PROBLEM TO WORK ON:
Each line from the one containing "Genres (707, 47)" through the final line of the records is to be repeated exactly, with no additions.
____________
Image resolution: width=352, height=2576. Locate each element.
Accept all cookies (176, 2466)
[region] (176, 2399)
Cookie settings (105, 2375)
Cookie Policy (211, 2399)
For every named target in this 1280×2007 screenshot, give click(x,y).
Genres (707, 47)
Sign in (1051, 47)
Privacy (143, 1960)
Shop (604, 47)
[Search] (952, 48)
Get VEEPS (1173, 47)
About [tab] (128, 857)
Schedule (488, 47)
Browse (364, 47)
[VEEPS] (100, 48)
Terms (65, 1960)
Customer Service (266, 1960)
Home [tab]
____________
SOLUTION BELOW:
Genres (707, 47)
Sign in (1051, 47)
Privacy (143, 1960)
Shop (604, 47)
[Search] (952, 48)
Get VEEPS (1173, 47)
About [tab] (128, 857)
Schedule (488, 47)
Browse (364, 47)
[VEEPS] (100, 48)
Terms (65, 1960)
Customer Service (266, 1960)
Home [tab]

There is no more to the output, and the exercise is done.